== Supplied text

A couple days before our session, I drove around Prescott between 8-10am scouting locations. I made sure to go during the time of the day in which Meg’s session would take place. This is to help me feel more confident in know where the good light would be so I wasn’t wasting time the day of the session.
Find a spot that provides open shade, if possible. Open shade is when the clients are standing in shade but when they look up, the sky above their heads is visible. (i.e., they’re not standing under a bridge, awning, tree branches, etc.) You’ll want to avoid placing your subjects in covered shade because it can cause shadows and dark under-eye circles. I was lucky to find this beautiful location with tall cottonwood trees close together (but not too close) to offer open shade. You can use open shade from trees, buildings, roadways, bridges, overpasses, and more. Ideally you’ll be able to place your clients in the shade to the light around them is soft and even, as opposed to bright and harsh.
For example, I’m a light and airy photographer so I’m constantly looking for lighter backgrounds. I try to avoid placing my clients in front of dark, thick shrubbery. I loved this particular location in Prescott because the trees weren’t too close together. You can see plenty of sunlight coming in between the trees, which helps to make the background light and bright.

====

Write out the passage of the location-scouting text from "Find a spot" to "bright and harsh.".

== Given information

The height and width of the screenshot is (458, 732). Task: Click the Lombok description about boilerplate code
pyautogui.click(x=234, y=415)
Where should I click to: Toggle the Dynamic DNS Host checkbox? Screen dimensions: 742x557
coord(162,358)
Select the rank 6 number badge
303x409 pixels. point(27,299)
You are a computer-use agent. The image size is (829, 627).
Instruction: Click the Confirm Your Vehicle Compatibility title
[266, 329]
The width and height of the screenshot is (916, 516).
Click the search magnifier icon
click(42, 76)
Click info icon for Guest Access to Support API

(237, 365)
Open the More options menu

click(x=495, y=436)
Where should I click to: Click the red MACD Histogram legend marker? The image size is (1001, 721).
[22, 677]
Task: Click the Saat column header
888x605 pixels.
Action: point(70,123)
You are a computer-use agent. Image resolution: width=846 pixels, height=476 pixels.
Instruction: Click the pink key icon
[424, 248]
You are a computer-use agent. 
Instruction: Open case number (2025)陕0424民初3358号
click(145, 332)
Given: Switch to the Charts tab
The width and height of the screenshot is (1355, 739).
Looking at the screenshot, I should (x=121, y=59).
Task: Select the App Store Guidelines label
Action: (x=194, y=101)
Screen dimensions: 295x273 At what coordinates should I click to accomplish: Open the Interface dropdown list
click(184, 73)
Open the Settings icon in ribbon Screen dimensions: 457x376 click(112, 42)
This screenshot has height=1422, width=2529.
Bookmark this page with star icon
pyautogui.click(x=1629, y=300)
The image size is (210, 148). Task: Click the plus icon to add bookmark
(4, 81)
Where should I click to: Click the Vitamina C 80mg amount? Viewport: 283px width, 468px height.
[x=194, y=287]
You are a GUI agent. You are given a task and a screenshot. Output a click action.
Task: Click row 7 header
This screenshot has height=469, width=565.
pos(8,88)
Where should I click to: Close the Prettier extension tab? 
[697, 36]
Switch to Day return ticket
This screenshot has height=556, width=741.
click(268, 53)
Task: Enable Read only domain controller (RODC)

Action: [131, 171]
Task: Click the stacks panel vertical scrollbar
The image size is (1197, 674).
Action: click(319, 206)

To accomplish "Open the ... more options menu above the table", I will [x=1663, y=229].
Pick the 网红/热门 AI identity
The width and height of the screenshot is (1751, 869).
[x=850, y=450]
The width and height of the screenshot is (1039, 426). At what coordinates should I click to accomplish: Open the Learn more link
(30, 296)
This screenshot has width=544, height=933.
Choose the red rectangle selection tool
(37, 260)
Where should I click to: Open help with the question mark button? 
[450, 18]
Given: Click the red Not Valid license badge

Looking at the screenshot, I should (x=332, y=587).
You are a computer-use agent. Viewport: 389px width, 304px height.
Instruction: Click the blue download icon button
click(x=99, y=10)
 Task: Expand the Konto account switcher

====

• _Answer_
Find a spot that provides open shade, if possible. Open shade is when the clients are standing in shade but when they look up, the sky above their heads is visible. (i.e., they’re not standing under a bridge, awning, tree branches, etc.) You’ll want to avoid placing your subjects in covered shade because it can cause shadows and dark under-eye circles. I was lucky to find this beautiful location with tall cottonwood trees close together (but not too close) to offer open shade. You can use open shade from trees, buildings, roadways, bridges, overpasses, and more. Ideally you’ll be able to place your clients in the shade to the light around them is soft and even, as opposed to bright and harsh.